Form of technologies

In response to climate change issues, the EU has also made more strategic deployments on energy development and low-carbon technologies. In March 2007, the European Commission proposed the EU Strategic Energy Technology Plan, which aims to promote research and development of low-carbon technologies in order to achieve the EU's commitment to the climate change goals, which in turn will drive the EU’s economic development model toward high-efficiency, low-emission transformation. The plan points out that by 2020, the proportion of renewable energy consumption in total consumption of energy in the EU will increase to 20%, and the consumption of primary energy such as coal, oil and natural gas will decrease by 20%, which will increase the share of biofuels in transportation energy consumption.
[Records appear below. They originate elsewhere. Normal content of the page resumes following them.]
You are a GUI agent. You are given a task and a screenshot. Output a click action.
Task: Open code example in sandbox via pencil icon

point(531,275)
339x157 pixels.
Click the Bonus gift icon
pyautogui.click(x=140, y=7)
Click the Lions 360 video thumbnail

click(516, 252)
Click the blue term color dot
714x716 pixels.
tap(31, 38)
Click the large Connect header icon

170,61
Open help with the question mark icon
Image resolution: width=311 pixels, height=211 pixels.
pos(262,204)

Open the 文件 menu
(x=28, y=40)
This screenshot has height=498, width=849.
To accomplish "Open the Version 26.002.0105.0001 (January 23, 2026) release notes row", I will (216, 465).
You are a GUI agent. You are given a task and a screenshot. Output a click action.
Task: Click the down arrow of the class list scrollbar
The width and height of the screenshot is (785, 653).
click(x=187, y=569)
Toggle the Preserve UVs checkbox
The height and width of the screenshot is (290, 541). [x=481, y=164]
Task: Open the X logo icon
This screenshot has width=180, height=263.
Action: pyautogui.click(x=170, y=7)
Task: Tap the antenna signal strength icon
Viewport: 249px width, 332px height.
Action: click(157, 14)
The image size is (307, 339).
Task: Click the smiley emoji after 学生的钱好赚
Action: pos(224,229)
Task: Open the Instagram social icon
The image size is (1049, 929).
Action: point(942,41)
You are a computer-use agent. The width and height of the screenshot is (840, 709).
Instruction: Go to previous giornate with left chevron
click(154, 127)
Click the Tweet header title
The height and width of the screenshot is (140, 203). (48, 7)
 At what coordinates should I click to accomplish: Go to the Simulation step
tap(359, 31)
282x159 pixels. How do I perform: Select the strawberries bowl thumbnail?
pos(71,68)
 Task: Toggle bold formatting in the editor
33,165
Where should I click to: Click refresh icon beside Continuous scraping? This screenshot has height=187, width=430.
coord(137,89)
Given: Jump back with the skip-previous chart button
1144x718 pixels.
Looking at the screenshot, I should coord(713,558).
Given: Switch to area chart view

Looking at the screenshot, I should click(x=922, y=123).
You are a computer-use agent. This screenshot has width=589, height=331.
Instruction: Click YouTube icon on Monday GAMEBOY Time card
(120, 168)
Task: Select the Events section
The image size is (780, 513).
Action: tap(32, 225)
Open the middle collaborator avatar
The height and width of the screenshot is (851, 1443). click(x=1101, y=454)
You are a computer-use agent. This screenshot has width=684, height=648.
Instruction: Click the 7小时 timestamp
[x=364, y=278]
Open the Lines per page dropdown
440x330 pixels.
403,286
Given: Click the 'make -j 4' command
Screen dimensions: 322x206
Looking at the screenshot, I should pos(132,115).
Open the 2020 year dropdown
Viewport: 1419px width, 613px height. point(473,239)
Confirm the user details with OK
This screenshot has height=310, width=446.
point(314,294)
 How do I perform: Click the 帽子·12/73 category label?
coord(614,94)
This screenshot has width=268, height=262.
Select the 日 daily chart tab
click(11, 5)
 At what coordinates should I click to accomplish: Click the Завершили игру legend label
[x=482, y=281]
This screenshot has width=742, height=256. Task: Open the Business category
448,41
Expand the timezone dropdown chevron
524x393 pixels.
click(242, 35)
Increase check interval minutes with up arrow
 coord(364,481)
There are several important energy use structural goals, such as proportions to 10%.

In October 2007, the European Commission proposed that the EU increase investment support for low-carbon technologies and hopes to increase 50 billion euros in funds to develop various types of low-carbon technologies in the next 10 years. According to the proposal, the EU’s annual investmentfunds in the related research fields for the development of low-carbon technologies will increase from the current 3 billion euros to 8 billion euros and will jointly develop a low-carbon technology roadmap for EU development among researchers and corporate business communities. We will vigorously promote the development and use of low-carbon technologies in key areas with great potential for development such as wind energy, solar energy, biomass energy and carbon dioxide capture and storage. Until the end of 2007, the European Commission adopted the EU Energy Technology Strategic Plan, explicitly proposing to encourage research and actively promote low-carbon energy technology.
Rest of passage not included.